#### Data for processing

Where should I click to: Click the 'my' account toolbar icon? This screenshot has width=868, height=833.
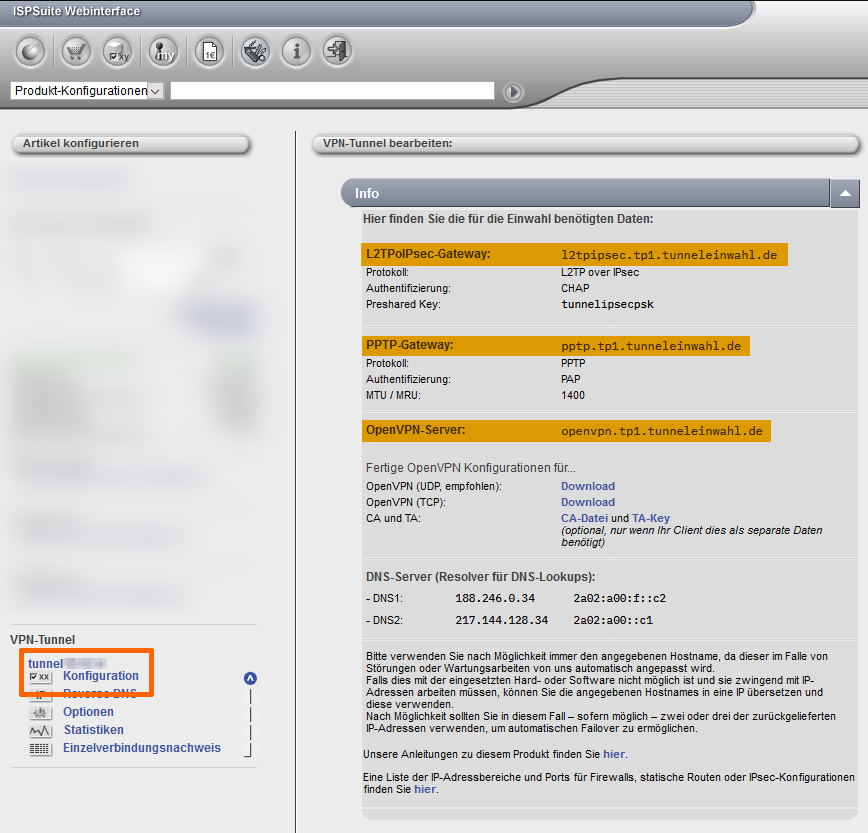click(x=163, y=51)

--

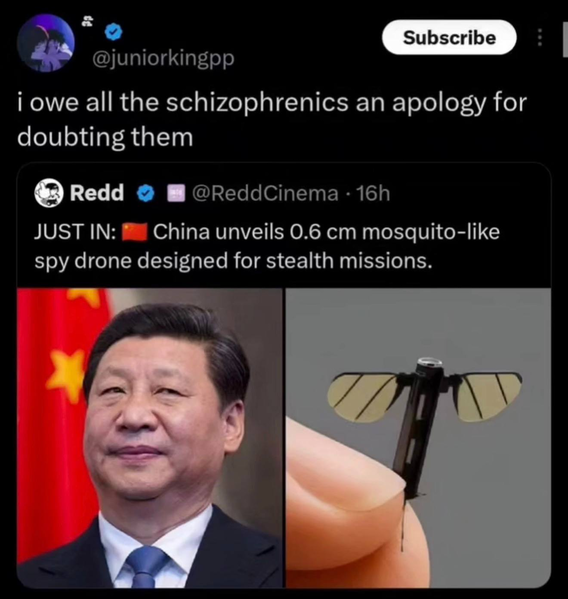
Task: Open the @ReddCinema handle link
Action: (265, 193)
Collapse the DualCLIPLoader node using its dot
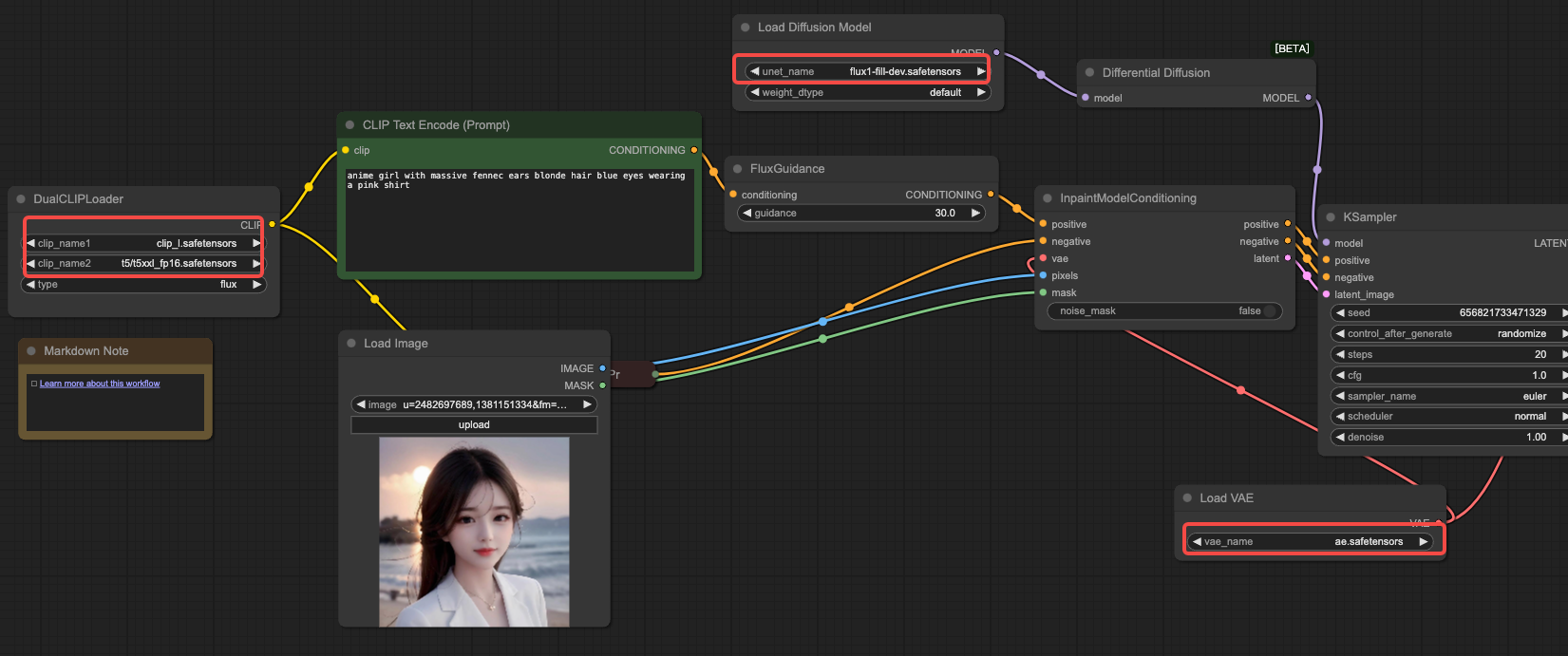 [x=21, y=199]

#### Problem to work on
Duplicate the part that opens with the line containing "Collapse the DualCLIPLoader" and closes with the line containing "[x=21, y=199]", including both ends, and leave the pictures out of your answer.

#### Task response
Collapse the DualCLIPLoader node using its dot
 [x=21, y=199]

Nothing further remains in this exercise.